[[ Data for review, beginning ]]
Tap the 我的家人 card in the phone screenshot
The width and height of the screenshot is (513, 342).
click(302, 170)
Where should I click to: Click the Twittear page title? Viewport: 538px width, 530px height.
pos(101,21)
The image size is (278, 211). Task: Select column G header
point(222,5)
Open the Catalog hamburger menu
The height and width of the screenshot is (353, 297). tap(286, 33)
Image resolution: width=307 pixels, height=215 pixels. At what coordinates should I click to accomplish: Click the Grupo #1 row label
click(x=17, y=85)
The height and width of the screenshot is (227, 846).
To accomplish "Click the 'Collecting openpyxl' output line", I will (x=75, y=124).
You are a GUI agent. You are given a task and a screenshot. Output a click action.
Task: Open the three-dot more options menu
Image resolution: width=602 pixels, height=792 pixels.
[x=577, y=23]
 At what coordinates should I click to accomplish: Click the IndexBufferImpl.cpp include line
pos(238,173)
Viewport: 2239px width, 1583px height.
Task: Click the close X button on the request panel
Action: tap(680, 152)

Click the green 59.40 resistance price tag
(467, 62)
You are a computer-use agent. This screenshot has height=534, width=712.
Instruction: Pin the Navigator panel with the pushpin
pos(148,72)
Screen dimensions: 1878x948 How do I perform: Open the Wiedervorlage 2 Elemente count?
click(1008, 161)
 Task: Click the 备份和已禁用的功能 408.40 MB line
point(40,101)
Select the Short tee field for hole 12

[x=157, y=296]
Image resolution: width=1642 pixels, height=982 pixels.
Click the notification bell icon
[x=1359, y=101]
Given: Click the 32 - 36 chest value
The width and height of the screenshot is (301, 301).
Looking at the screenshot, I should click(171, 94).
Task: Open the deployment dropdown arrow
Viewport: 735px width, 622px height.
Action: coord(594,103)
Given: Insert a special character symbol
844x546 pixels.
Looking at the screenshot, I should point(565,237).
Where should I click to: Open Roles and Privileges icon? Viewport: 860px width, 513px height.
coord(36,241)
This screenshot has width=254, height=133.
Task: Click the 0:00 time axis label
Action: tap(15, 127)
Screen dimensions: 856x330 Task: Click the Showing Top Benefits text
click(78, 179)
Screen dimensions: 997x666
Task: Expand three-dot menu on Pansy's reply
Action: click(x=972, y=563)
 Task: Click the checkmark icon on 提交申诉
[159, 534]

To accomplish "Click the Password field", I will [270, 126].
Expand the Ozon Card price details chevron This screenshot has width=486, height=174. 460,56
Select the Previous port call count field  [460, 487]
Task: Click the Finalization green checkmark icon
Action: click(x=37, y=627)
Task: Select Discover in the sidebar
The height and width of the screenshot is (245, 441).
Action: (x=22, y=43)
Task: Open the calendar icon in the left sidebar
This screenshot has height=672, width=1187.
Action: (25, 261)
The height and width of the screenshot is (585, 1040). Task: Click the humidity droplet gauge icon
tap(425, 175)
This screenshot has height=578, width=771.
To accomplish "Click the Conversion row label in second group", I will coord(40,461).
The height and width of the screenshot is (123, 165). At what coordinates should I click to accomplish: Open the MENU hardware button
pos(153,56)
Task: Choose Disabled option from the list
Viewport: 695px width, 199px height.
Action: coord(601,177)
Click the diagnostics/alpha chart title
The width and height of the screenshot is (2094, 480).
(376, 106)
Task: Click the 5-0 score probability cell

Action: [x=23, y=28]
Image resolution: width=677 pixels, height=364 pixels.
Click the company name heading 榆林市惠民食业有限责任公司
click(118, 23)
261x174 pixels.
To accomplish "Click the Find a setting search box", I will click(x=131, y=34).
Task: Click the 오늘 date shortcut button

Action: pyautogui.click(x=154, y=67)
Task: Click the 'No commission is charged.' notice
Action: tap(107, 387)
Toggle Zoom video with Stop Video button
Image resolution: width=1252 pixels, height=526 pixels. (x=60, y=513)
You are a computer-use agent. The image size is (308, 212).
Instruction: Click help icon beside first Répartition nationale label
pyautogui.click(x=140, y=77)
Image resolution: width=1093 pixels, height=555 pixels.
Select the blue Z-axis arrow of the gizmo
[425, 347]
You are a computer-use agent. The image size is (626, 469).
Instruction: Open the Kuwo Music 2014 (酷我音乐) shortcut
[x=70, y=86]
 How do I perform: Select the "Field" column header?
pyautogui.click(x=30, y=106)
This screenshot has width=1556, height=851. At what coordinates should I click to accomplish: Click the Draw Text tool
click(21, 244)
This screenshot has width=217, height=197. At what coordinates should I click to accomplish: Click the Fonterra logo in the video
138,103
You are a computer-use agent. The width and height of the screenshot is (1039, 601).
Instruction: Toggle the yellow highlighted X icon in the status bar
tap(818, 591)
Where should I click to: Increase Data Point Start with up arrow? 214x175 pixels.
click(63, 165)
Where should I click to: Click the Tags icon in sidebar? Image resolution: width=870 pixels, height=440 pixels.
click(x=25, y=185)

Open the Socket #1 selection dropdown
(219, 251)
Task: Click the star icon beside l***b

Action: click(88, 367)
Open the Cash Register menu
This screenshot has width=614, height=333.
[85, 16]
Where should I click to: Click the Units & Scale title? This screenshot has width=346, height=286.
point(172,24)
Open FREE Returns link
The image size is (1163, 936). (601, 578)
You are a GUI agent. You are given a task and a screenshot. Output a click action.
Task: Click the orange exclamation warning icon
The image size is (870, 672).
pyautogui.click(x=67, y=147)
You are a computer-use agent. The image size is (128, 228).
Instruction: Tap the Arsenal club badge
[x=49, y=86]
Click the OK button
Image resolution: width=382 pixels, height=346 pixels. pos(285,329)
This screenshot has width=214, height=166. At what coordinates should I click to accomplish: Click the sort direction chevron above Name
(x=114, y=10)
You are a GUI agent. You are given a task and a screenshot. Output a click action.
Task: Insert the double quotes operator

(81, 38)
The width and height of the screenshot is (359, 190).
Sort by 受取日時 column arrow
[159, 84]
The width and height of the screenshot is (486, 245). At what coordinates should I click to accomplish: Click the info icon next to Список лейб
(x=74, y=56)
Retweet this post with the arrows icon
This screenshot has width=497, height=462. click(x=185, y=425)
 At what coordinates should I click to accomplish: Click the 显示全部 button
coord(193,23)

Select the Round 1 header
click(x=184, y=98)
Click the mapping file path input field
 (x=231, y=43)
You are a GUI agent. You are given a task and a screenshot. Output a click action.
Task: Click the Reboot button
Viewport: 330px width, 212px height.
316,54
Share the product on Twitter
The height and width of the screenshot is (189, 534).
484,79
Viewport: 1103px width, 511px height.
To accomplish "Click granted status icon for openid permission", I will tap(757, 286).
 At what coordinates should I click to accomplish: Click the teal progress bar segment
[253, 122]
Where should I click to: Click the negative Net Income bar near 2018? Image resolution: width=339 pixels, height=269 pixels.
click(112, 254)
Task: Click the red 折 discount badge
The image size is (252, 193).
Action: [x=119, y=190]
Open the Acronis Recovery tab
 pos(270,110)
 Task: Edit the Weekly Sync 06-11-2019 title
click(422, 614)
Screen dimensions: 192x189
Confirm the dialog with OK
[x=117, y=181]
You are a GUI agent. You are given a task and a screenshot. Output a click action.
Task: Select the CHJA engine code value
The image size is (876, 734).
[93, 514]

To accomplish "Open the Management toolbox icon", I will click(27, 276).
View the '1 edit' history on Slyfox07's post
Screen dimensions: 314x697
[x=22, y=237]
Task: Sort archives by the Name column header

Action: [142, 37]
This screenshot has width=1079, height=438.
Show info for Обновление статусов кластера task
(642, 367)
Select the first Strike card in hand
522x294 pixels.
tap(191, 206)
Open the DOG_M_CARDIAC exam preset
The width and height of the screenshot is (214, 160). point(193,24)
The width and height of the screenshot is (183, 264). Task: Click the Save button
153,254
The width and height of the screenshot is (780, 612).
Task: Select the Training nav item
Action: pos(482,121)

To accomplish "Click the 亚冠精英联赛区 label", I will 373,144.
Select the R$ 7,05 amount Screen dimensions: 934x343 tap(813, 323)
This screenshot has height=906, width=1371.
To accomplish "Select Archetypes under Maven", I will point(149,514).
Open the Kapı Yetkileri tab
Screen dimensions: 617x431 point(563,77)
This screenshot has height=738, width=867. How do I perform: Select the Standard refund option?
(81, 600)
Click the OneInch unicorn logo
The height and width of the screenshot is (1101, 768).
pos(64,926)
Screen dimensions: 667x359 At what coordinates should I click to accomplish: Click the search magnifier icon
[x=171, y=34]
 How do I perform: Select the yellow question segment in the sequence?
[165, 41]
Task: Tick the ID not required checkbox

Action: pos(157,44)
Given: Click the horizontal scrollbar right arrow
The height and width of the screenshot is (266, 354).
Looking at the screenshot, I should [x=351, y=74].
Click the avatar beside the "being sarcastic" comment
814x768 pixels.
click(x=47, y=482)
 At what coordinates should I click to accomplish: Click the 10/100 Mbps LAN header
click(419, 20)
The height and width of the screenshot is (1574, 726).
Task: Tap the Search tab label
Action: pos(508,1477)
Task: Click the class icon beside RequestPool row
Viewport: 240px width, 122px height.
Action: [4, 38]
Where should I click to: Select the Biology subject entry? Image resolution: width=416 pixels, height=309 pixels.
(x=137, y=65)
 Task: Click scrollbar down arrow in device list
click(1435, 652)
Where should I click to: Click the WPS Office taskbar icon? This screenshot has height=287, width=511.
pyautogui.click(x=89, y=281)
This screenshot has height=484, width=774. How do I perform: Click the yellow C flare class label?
[[ Data for review, end ]]
Which lines of the records above hold the word "value"? Copy each one out.

Task output:
Given: Click the 32 - 36 chest value
Task: Select the CHJA engine code value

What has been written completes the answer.